> _Work instruction_
Below are some records; copy them word for word and drop the pictures.

> _Dataset records_
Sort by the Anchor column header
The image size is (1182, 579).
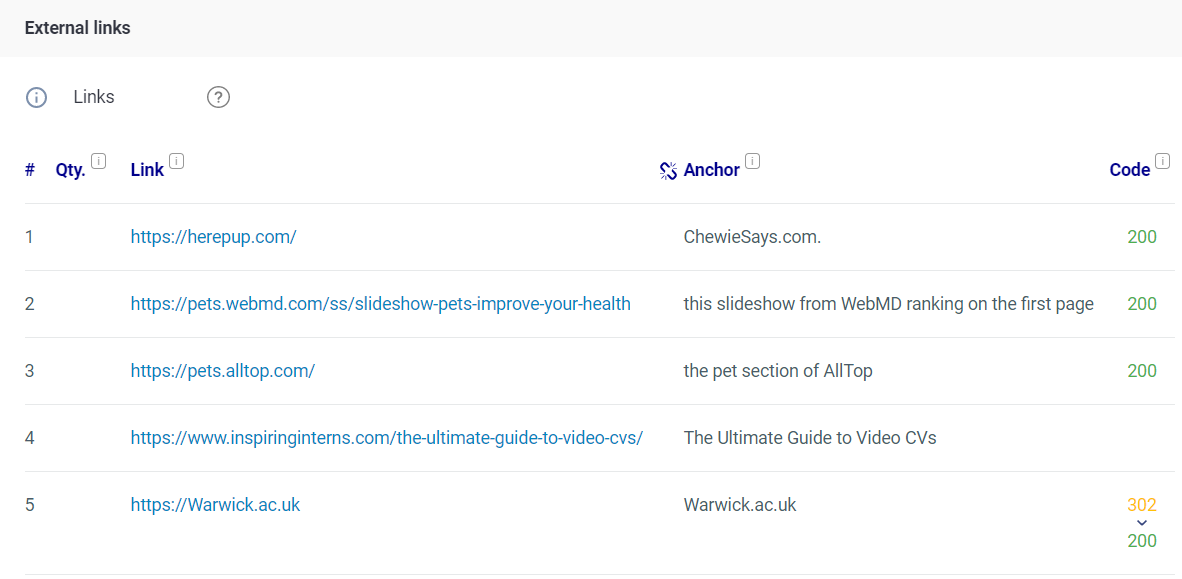tap(712, 170)
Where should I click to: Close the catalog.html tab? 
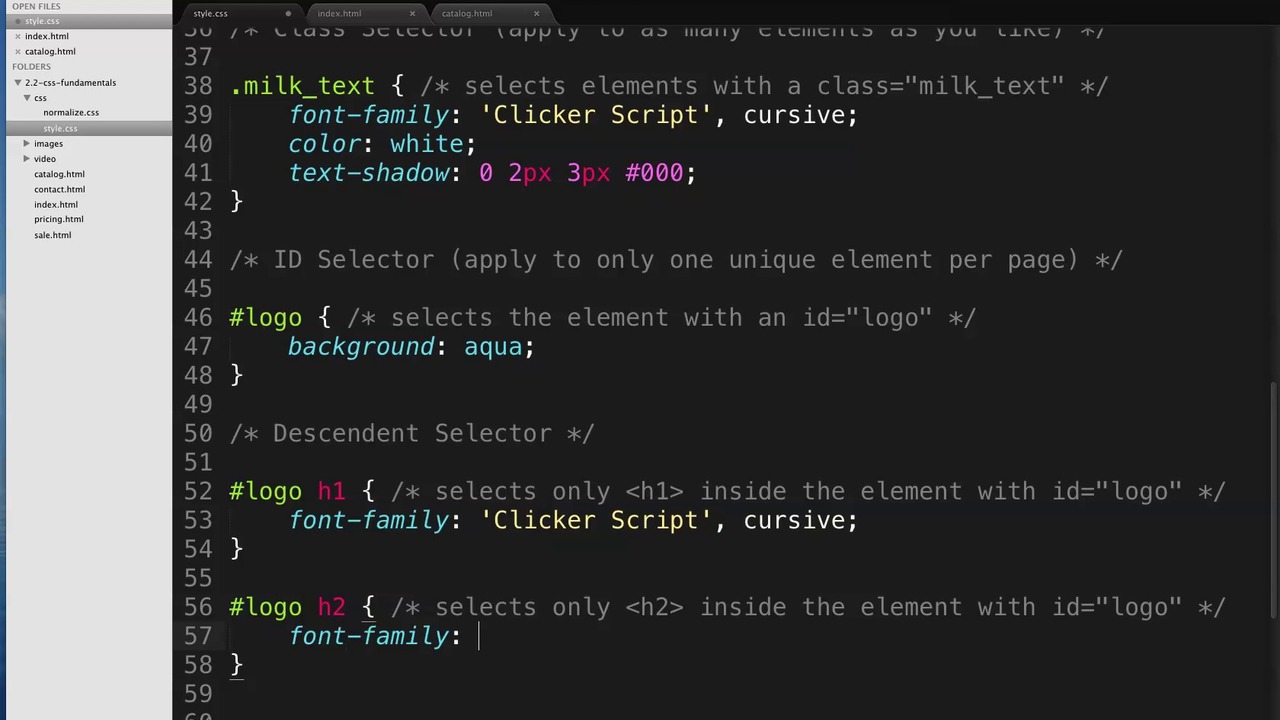click(x=536, y=13)
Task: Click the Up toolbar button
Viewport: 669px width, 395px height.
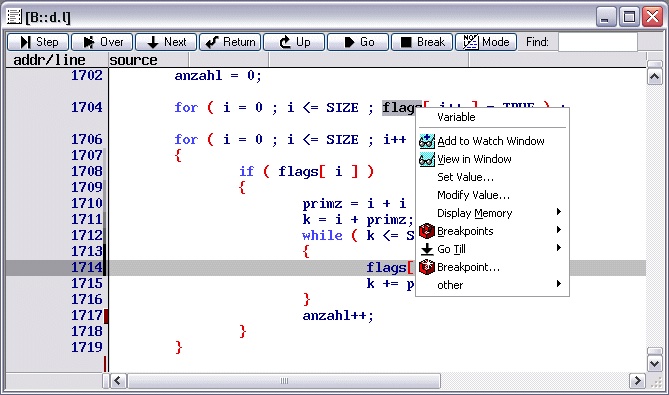Action: (294, 42)

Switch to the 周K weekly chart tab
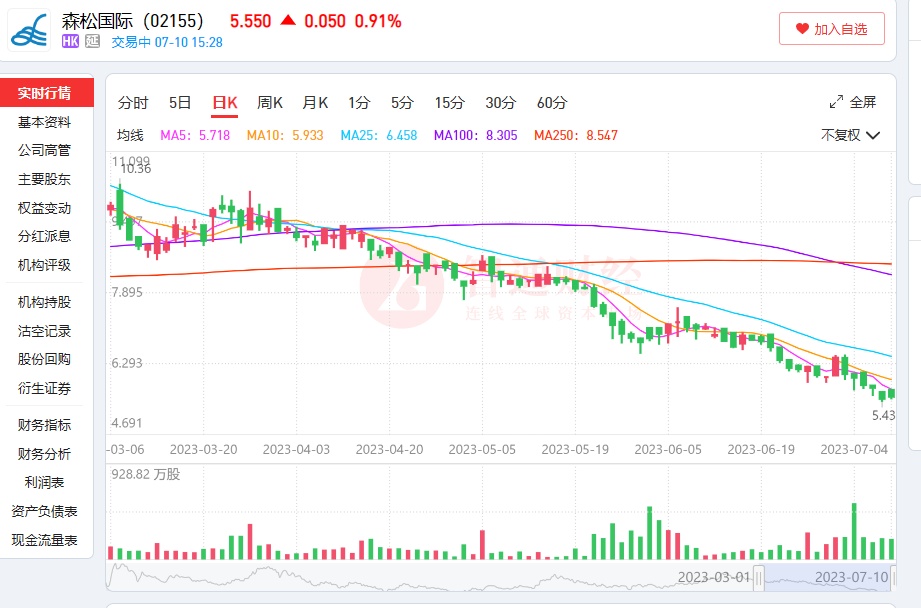tap(270, 102)
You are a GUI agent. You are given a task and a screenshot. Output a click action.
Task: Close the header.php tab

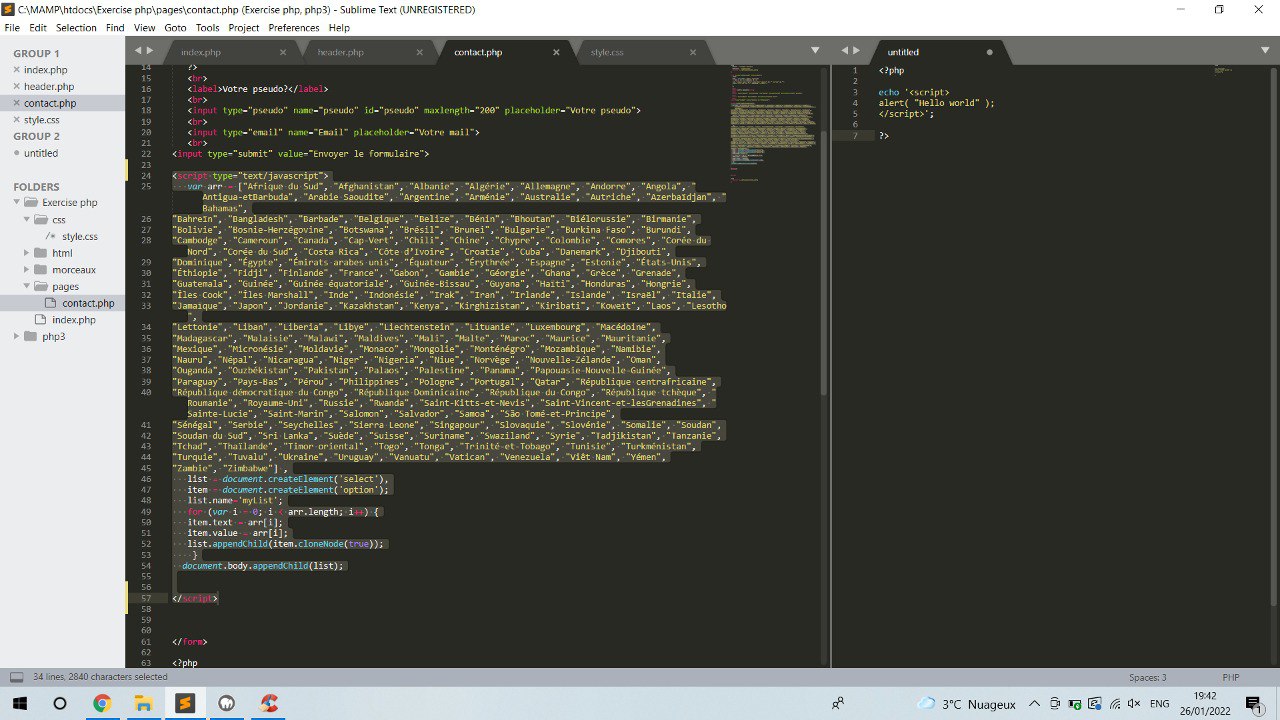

> _Exercise result_
Sort by the Anchor column header
The image size is (1182, 579).
tap(712, 170)
Where should I click to: Close the catalog.html tab? 
click(x=536, y=13)
Task: Click the Up toolbar button
Viewport: 669px width, 395px height.
Action: (294, 42)

Switch to the 周K weekly chart tab
tap(270, 102)
You are a GUI agent. You are given a task and a screenshot. Output a click action.
Task: Close the header.php tab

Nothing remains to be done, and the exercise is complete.